Aurelian didn't answer immediately. He walked to the minibar, poured a glass of water, and drank like a man buying time from his own memories.

"He died," Aurelian said at last.

Lyra waited.

"In a crash test facility fire. Eight years ago."

Her mind struggled to connect the pieces.

"What does that have to do with you?"

Aurelian's gaze was fixed somewhere far away.

"His father was the lead engineer contracted to audit one of our early combustion prototypes. Independent. Brilliant. Obsessive."

A pause.

"He refused to sign off on it."

Lyra's stomach dropped.

"And?"

"And two nights later, the facility burned down during a midnight test run."

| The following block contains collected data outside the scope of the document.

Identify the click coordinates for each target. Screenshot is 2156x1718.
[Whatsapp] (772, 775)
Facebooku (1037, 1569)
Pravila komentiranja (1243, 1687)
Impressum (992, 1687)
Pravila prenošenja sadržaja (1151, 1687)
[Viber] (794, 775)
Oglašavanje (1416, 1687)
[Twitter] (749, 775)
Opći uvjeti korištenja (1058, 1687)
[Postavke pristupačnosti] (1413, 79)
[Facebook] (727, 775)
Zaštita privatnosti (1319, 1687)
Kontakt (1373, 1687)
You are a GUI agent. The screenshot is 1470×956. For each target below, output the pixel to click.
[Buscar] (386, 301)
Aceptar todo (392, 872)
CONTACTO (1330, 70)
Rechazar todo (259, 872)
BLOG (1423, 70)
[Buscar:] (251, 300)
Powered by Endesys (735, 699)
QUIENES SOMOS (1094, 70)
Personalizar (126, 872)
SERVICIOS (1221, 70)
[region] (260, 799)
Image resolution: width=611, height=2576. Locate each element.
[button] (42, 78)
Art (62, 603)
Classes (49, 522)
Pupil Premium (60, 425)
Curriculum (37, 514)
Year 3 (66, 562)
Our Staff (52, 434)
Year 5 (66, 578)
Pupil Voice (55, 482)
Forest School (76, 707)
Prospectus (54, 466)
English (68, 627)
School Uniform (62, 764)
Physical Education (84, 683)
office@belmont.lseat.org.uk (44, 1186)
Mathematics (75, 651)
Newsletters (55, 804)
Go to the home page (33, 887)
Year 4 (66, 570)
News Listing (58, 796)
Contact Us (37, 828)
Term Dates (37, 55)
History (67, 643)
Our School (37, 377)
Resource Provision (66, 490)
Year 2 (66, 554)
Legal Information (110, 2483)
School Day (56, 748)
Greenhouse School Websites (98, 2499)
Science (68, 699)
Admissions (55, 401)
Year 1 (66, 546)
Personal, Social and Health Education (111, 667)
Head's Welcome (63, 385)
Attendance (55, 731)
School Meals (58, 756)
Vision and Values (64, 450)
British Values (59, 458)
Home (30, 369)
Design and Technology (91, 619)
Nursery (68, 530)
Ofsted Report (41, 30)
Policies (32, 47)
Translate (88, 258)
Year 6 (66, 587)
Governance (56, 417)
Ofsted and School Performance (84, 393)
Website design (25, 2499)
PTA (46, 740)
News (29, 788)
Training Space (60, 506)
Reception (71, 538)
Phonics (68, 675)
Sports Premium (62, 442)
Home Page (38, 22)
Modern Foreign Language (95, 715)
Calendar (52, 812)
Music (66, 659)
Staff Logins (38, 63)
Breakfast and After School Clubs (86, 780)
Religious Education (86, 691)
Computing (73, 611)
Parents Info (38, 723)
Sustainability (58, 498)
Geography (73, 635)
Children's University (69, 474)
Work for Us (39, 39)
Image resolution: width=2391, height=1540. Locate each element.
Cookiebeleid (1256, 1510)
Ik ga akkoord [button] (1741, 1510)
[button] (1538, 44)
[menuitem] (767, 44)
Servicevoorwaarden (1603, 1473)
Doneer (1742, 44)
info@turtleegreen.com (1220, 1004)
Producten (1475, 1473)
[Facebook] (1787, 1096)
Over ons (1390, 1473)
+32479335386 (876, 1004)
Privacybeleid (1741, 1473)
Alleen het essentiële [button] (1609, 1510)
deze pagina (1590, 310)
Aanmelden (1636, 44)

Her throat felt dry. "You think Elias believes you had something to do with it?"

"I know he does."

---

Lyra moved closer to him slowly.

"Did you?"

Aurelian's eyes snapped to hers.

Sharp. Clear. Unwavering.

"No."

She believed him instantly.

Not because she loved him.

But because of how offended his eyes looked at the idea.

"He warned the board that the design was flawed," Aurelian continued. "They ignored him. I was 27. I didn't even sit on the executive committee yet."

"But you owned the company."

"Yes."

"And his father died working on your project."

Aurelian nodded once.

"That is enough for a son to build hatred that lasts a lifetime."

---

Lyra sat down.

"So Elias thinks this is revenge."

"It is," Aurelian said. "Just not the kind he thinks."

Her brows pulled together. "What do you mean?"

"He doesn't want to destroy me quickly," Aurelian said quietly. "He wants me to live through it."

Lyra felt cold.

"He's not attacking the company," Aurelian added. "He's attacking my identity."

---

The news got worse by evening.

A second leak.

This time from inside the company.

Anonymous senior staff confirms internal doubts about Valmont engine safety before public release.

Lyra's heart sank.

"That's a lie," she said.

"Yes," Aurelian replied. "But it's believable."

She realized something then.

Elias wasn't inventing stories.

He was rearranging the truth into something poisonous.

---

That night, Lyra found Aurelian sitting on the floor of the suite balcony.

Suit gone.

Tie loose.

Looking like a man stripped of something invisible.

She sat beside him.

For a while, neither of them spoke.

"Do you know what the worst part is?" he asked quietly.

She shook her head.

"I can't even defend myself without sounding guilty."

Lyra leaned her head against his shoulder.

"You don't have to," she said.

He gave a faint, humorless smile.

"In the corporate world, silence is confession."

---

Her phone buzzed again.

She didn't want to check.

But she did.

A link.

A video.

Uploaded anonymously.

Title:

VALMONT: THE FIRE THEY BURIED

Lyra's breath caught.

She opened it.

Old footage.

Burning facility.

Sirens.

A blurred body carried out.

A narrator's voice:

Some say accidents happen. Others say powerful men make accidents happen.

Lyra felt sick.

She handed the phone to Aurelian.

He watched the video without expression.

When it ended, he handed it back calmly.

"This is no longer corporate sabotage," he said.

"This is character assassination."

---

Lyra looked at him.

"You're going to fight back now, right?"

Aurelian shook his head slowly.

"No."

Her eyes widened. "What?!"

He looked at her, and she saw it.

The strategy.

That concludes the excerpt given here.